--- begin Passage shown ---

PERSISTENCE, PRAYER AND POWER
A sermon preached by
Rev. Dr. Randle R. (Rick) Mixon
First Baptist Church, Palo Alto, CA
Sunday, October 21, 2007

Text: Luke 18:1-8

The parable of the persistent widow or the unjust judge, depending on whom you place the emphasis, can be linked to a preceding parable in Luke’s gospel - that of the friend who asked his friend for help in the middle of the night - and the one that follows immediately about the Pharisee and tax collector who go to the temple to pray. In each of these tales, Jesus tries to teach the disciples something about persistence, prayer and power. We will consider the Pharisee and the tax collector next week; today we will focus on the persistent widow with a nod to the midnight visitor.

In order to understand Jesus’ message contained in these ancient texts, we need to understand something of the context. Immediately following his account of the Jesus Prayer, the writer of Luke has Jesus sharing this parable: “Suppose one of you has a friend, and you go to him at midnight and say to him, ‘Friend, lend me three loaves of bread; for a friend of mine has arrived, and I have nothing to set before him.’ And he answers from within, ‘Do not bother me; the door has already been locked, and my children are with me in bed; I cannot get up and give you anything.’ I tell you, even though he will not get up and give him anything because he is his friend, at least because of his persistence he will get up and give him whatever he needs” (Luke 11:5-8.)

Like the widow in today’s text, it’s the persistence of the one who pleads at midnight that gets results, though the appeal is based on the rightness or justice of the request. It may be, in the process, the one with power is somehow shamed into doing the right or just thing. At least part of the message in these two tales is that persistence in calling for justice, willingness to bear faithful witness, even in the face of hostility and disrespect, of selfishness and victimizing blame, has the potential power to change one’s circumstances and even transform one’s life.

Jesus tells these tales in the midst of teaching his followers about prayer. New Testament scholar, John Donohue says of these parables they “depict in imaginative form distinctive attitudes that should characterize Christian prayer. It is to be bold and courageous whether arising from the need to help a friend or to seek justice in the face of evil. Prayer is to be persistent in the face of opposition, without losing heart, and with the confidence that [God] will grant the Holy Spirit” (John R. Donohue, The Gospel in Parables, p. 187.) “Take heart,” Jesus says, encouraging his followers to keep on keeping on, in spite of adversity. When he comes again he wants to find them faithful - not just professing faith, assenting to some set of beliefs - but living faithfully, whole heartedly steeped in prayer and a persistent quest for justice and righteousness.

--- end Passage shown ---
--- begin Given information ---

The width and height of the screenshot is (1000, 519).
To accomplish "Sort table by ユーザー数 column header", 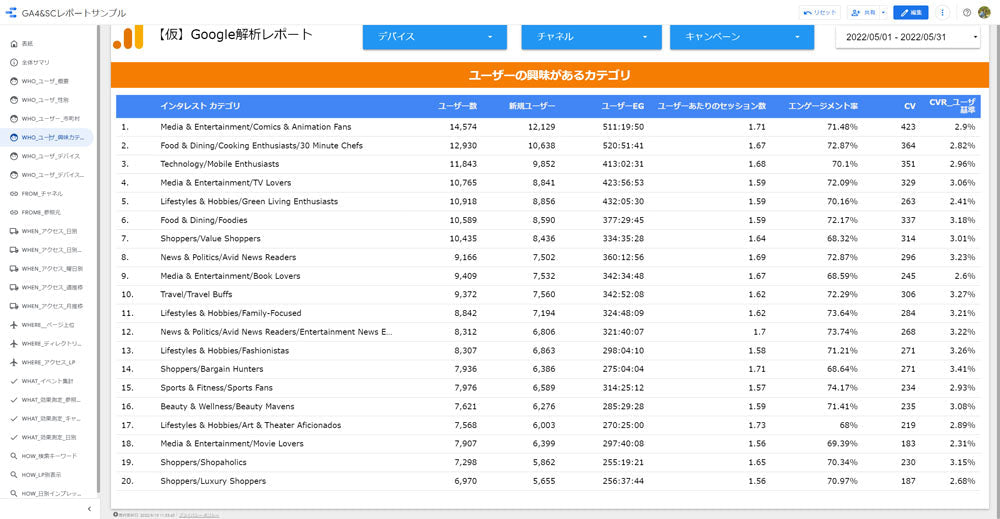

--- end Given information ---
--- begin Given information ---

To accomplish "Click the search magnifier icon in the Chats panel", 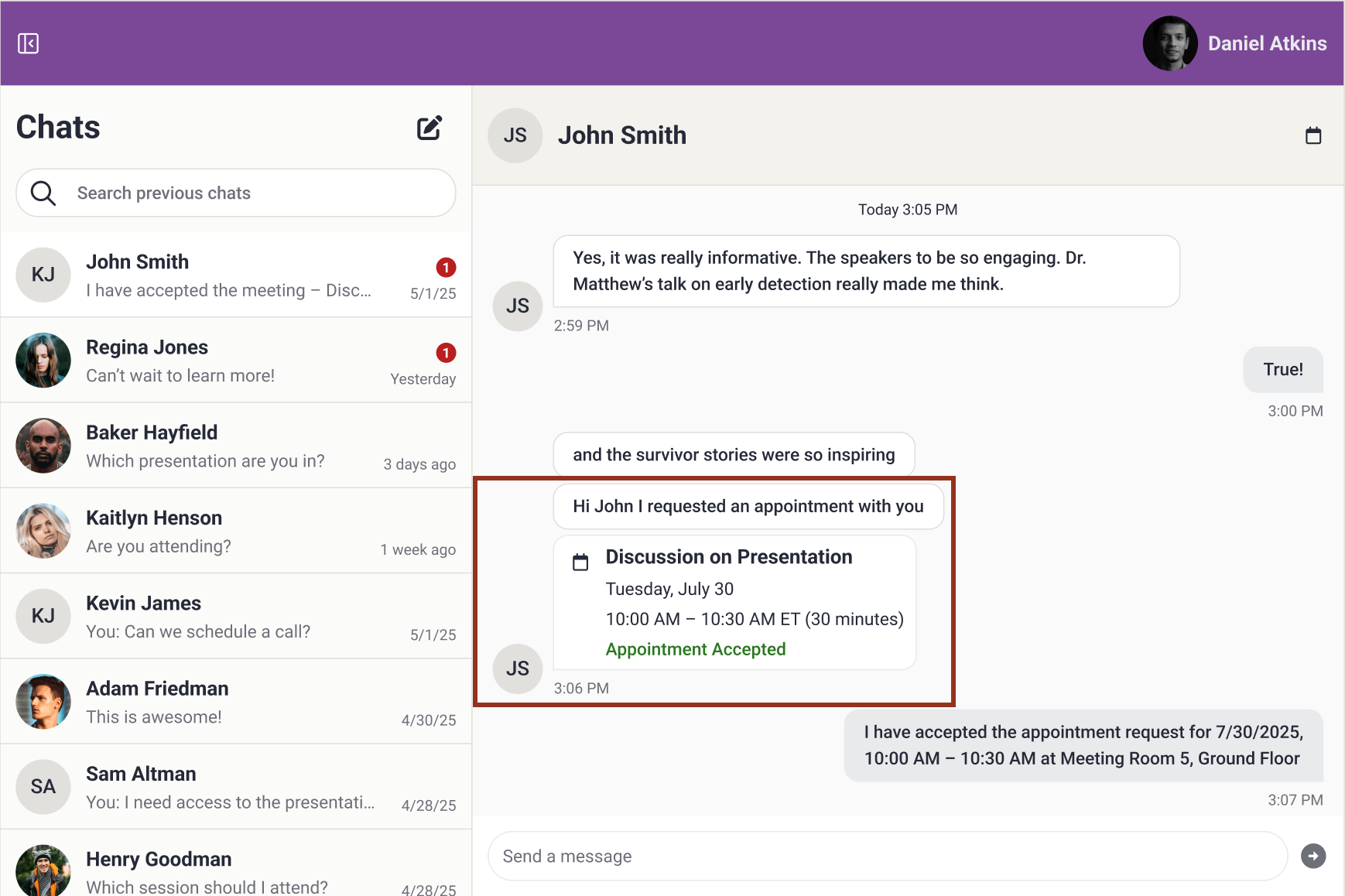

--- end Given information ---

▶ **Problems to work on**
(1) Repeat the sermon's words between "Jesus tells these" and "justice and righteousness.", inclusive.
(2) For each statement, say yes or no to whether it agrees with the sermon, and quote the sermon's deciding words. (a) The Pharisee and the tax collector are to be taken up the following week. (b) The friend at midnight asks to borrow two loaves of bread. (c) John Donohue is described as a historian of the early church.
The material above stands apart from the sermon.

▶ **Final results**
(1)
Jesus tells these tales in the midst of teaching his followers about prayer. New Testament scholar, John Donohue says of these parables they “depict in imaginative form distinctive attitudes that should characterize Christian prayer. It is to be bold and courageous whether arising from the need to help a friend or to seek justice in the face of evil. Prayer is to be persistent in the face of opposition, without losing heart, and with the confidence that [God] will grant the Holy Spirit” (John R. Donohue, The Gospel in Parables, p. 187.) “Take heart,” Jesus says, encouraging his followers to keep on keeping on, in spite of adversity. When he comes again he wants to find them faithful - not just professing faith, assenting to some set of beliefs - but living faithfully, whole heartedly steeped in prayer and a persistent quest for justice and righteousness.

(2)
(a) Yes: "We will consider the Pharisee and the tax collector next week"
(b) No: "Friend, lend me three loaves of bread"
(c) No: "New Testament scholar, John Donohue"